(Dataset records)
• • •
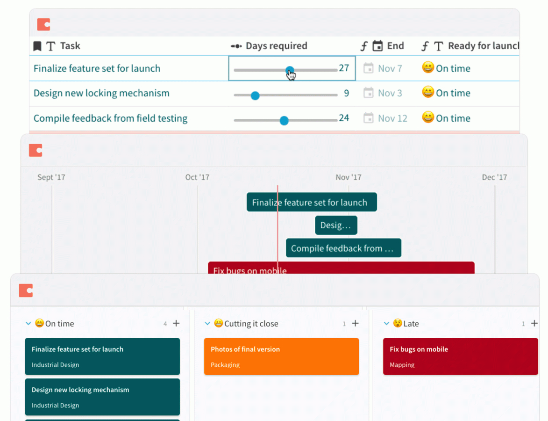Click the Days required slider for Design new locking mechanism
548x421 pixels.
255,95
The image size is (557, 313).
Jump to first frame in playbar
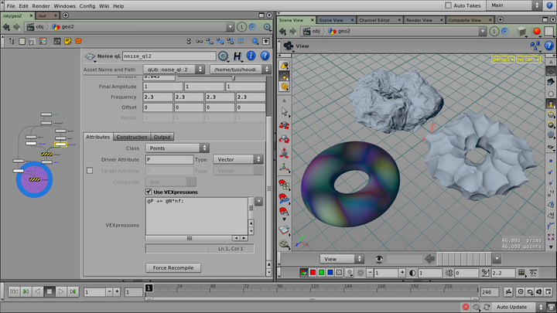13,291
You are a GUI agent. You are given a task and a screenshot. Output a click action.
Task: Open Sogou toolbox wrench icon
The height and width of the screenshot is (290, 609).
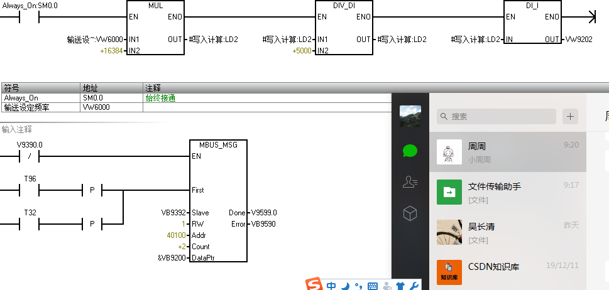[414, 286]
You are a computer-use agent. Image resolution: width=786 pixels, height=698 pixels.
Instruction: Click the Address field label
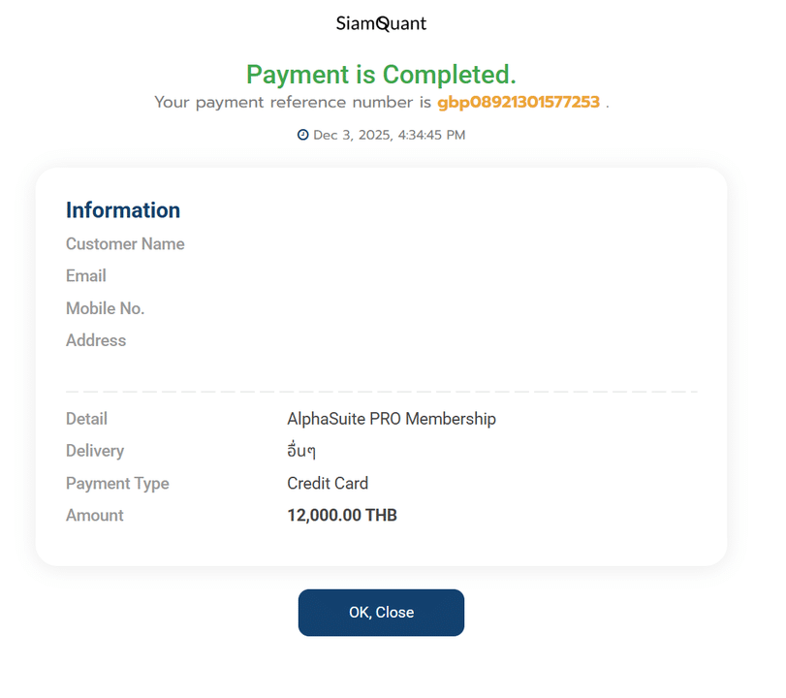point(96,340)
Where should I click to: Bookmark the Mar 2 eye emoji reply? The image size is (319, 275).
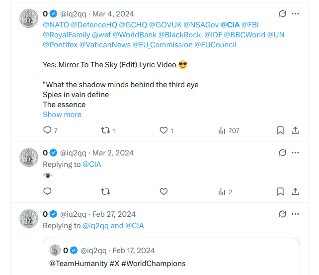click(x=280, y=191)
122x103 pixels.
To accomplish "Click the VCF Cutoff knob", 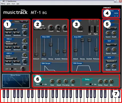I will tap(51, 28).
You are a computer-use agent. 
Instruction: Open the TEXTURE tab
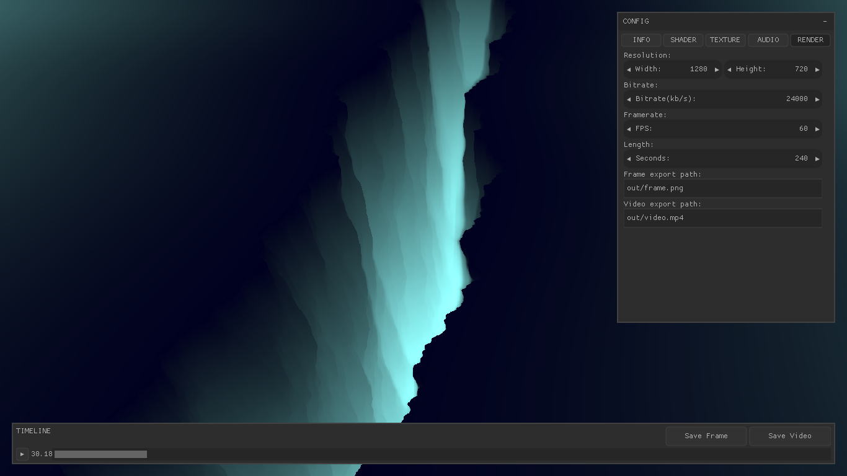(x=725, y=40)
• • •
ACTIVITY:
Give the number of lines in the entries that hold the string "computer", and add nothing else.

EXERCISE ANSWER:
2